**Task directions:** Pick up the situation report on humanitarian conditions in Côte d'Ivoire where it stops, and continue it from after its last sentence.

**Text for analysis:**
• • •
D) West Africa Region: (1) Côte d'Ivoire (2) Sierra Leone, (3) Central African Republic

1) Côte d'Ivoire

(a) This week, an inter-agency mission composed of WFP, UNHCR, WHO and UNICEF conducted a rapid security and needs assessment mission to the western part of Côte d'Ivoire (Man, Danane and Zouan Hanouen), where access had been prevented for nearly three months and the humanitarian situation is a cause of concern. Widespread looting of private homes, health facilities and shops was reported. Although markets are open, people have no money and poverty is increasing. Almost all medical personnel have left. All schools are closed and teachers have fled. WFP food distributed under the school feeding programme has been looted. Large movement of people have occurred from urban to rural areas in search of food. With food stocks expected to be exhausted by end of March, the food situation is expected to deteriorate sharply, especially for vulnerable groups (displaced persons including Burkinabés, Malians and Guineans, Liberian refugees, children, mothers and elderly people).

(b) To facilitate its response to the humanitarian crisis in the western area, WFP plans to establish an office in Man. Plans are underway to assist an estimated 3,000 Burkinabés and other civilians that are displaced from the Cavally-region along the border with Liberia. In Danané, an estimated 10,000 people remain in the town, but the security situation is too volatile to start food distributions. There are unconfirmed reports of looting of food stocks in villages by armed groups.

(c) In Bondoukou, the situation of numerous families hosting IDPs is getting increasingly difficult. Many households have increased from 7-8 people to 12-20 people. The food situation in Korhogo remains stable. The market is well supplied with stable prices. There is however a pressing need for cash, as banks remain closed. In Korhogo, some schools have reopened with volunteer teachers and children attended classes. WFP is considering assisting health workers involved in the MSF Belgium programme.

(d) In Guiglo, food was distributed to a total of 4,900 IDPs. A mission confirmed the presence of 226 Ivorian IDPs at the Mayor office, and 4,700 Burkinabés in the Prefet Office, the Catholic Mission and at a transit centre.

(e) A WFP mission to San Pedro and Tabou assessed the possibilities of opening of a new office in San Pedro. To address the urgent needs of the displaced population in the area, WFP has decided to resume food distributions as soon as possible, in collaboration with CARITAS and Red Cross. The initial caseload will include 2,600 IDPs staying at the Catholic Mission or with host-families.

(f) This week, WFP has delivered 40 tons of food from Yamoussoukro to several partners, including Red Cross, the Centre Mie N'Gou and the Catholic Mission in Duékoue. Almost 5,000 IDPs and refuges benefited from WFP assistance in Duékoue, Yamoussoukro and Tabou. As at 26 February, over 1,500 IDPs were receiving food at the Centre Mie N'Gou, representing an increase of about 100 people since last week.
• • •
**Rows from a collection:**

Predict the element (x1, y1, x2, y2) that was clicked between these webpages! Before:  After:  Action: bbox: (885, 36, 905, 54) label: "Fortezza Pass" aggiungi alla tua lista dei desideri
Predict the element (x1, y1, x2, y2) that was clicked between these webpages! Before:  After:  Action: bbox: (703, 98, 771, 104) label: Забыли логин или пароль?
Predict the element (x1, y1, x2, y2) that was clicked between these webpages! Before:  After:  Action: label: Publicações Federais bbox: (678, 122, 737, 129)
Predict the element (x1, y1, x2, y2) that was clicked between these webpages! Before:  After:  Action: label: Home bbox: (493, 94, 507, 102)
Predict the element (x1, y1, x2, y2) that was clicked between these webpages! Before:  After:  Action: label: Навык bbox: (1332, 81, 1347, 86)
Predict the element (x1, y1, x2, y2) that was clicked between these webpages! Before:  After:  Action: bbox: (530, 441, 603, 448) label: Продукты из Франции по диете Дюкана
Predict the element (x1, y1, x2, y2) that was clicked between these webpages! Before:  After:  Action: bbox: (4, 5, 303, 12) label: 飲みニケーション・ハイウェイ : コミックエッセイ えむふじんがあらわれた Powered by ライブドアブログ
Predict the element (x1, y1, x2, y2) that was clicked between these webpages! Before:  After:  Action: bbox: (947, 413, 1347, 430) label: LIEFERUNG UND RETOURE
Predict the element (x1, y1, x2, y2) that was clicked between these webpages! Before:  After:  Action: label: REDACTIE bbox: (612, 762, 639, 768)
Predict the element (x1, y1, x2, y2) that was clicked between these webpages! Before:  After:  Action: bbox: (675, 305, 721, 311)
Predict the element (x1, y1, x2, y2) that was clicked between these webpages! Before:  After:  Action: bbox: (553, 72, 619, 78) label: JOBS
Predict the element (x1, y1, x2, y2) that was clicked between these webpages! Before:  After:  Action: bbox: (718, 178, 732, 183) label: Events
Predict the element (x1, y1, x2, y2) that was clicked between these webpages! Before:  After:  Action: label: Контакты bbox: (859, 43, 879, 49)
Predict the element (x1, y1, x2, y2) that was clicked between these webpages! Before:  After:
• • •
**Response:**
(g) In Daloa, WFP staff has been deployed again after one-month break due to insecurity. The number of IDPs in the area is being reassessed, and distribution is planned for the end of this week.

2) Sierra Leone

(a) From 10 to 23 February, WFP supported 120,400 people with 733 tons of food, through vulnerable group feeding programmes, emergency school feeding, TFP and SFP, mother and child health, food-for-training and safety net programmes.

(b) Following renewed fighting in Liberia, a major influx of Liberian refugees was reported in Sierra Leone. Within a day, WFP provided assistance to 3,000 refugees en route to the Zimmi Way Station. Additionally, high-energy biscuits were dispatched to UNHCR for refugees who would eventually be on convoy movements towards Kenema District. As of 23 February, approximately 9,000 Liberian refugees and a few hundred Sierra Leoneans had entered the country. The humanitarian community monitored the influxes, with particular concern for child combatants and separated civilian family members.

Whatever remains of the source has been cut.